From what i understand light always travels at the same speed, never changes, so considering we are moving quicker than the speed of light, would the light still hit the car infront and shine on the rear of it ?

let's say we have 3 cars...all three are traveling a little faster than half the speed of light...and let's say two of the cars are traveling in one direction and the other car is traveling in the opposite direction...

i'll name two of the cars A1 and A2, and the other car traveling in the opposite direction, B...

if A1 is in front of A2 and A2 has it's headlights on, will the rear bumper of A1 be illuminated when seen from car B?

 

[russ_watters]

Certainly yes. Just because A1 and B are both moving away from A2 at a little over .5C (according to A2), doesn't mean A1 and B will measure each other to be moving at greater than C wrt each other.

 

[krazyboi]

Certainly yes. Just because A1 and B are both moving away from A2 at a little over .5C (according to A2), doesn't mean A1 and B will measure each other to be moving at greater than C wrt each other.

thanks for the quick response. this is interesting to me. maybe I'm just a little slow today, but why is it that A1 and B wouldn't be moving greater than C wrt to each other?

 

[jtbell]

Relativistic "velocity addition" is different from non-relativistic "velocity addition."

Suppose A1 and C are each moving at 0.6c with respect to A2, but in opposite directions. Then the relative speed of A1 as measured by C (and vice versa) is not 0.6c + 0.6c = 1.2c but rather

$$\frac{0.6c + 0.6c}{1 + \frac{(0.6c)(0.6c)}{c^2}} = 0.882c$$

 

[krazyboi]

Relativistic "velocity addition" is different from non-relativistic "velocity addition."

Suppose A1 and C are each moving at 0.6c with respect to A2, but in opposite directions. Then the relative speed of A1 as measured by C (and vice versa) is not 0.6c + 0.6c = 1.2c but rather

$$\frac{0.6c + 0.6c}{1 + \frac{(0.6c)(0.6c)}{c^2}} = 0.882c$$

ah, thank you.
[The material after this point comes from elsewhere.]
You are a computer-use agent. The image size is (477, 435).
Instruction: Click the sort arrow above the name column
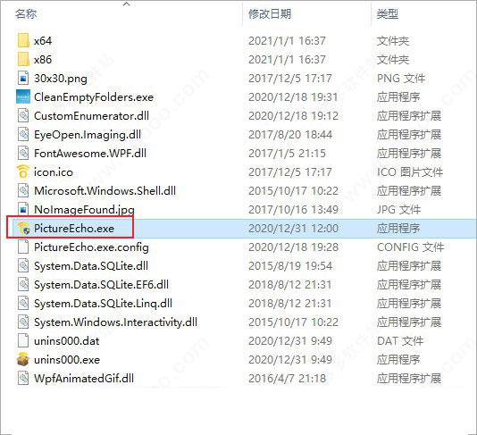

I'll have to look more into this...

 

[lightarrow]

What would it be like," Einstein wondered, "to run beside a light beam at the speed of light?" Normal adults would squelch such a question or forget it. Einstein was different. He played with this question for 10 years. The more he pondered, the more questions arose. Suppose, he asked himself, that you were riding on the end of a light beam and held a mirror before your face. Would you see your reflection?

According to classical physics, you would not -- because light leaving your face would have to travel faster than light in order to reach the mirror. But Einstein could not accept this. It didn't feel right. It seemed ludicrous that you would look into a mirror and see nothing. Einstein imagined rules for a universe that would allow you to see your reflection in a mirror while riding a light beam. Only years later did he undertake proving his theory mathematically. <spam link deleted - Zz>

"Riding a light beam"? Forget it. c is independent on the reference frame (second postulate of SR).

 

[HallsofIvy]

Thanks for that great total nonsense answer that wasted 23 seconds of my life reading that terrific response... If you don't know the answer or have no idea, best keep your fingers in your pockets and don't type anything at all.

<irrelevant link deleted - Zz>

I assume you posted your response in the wrong forum.

Dont get cheesy with me.

Don't get "cheesy" just because you did not understand the response. You asked about what happens if a car is moving faster than the speed of light. Since no object can move faster than light, there can be no answer to such a question- it is exactly like asking "what would happen if 2+ 2= 5. That was the point!

If you are going to ask questions about relativity, first take the time to read (and understand) a little about it yourself.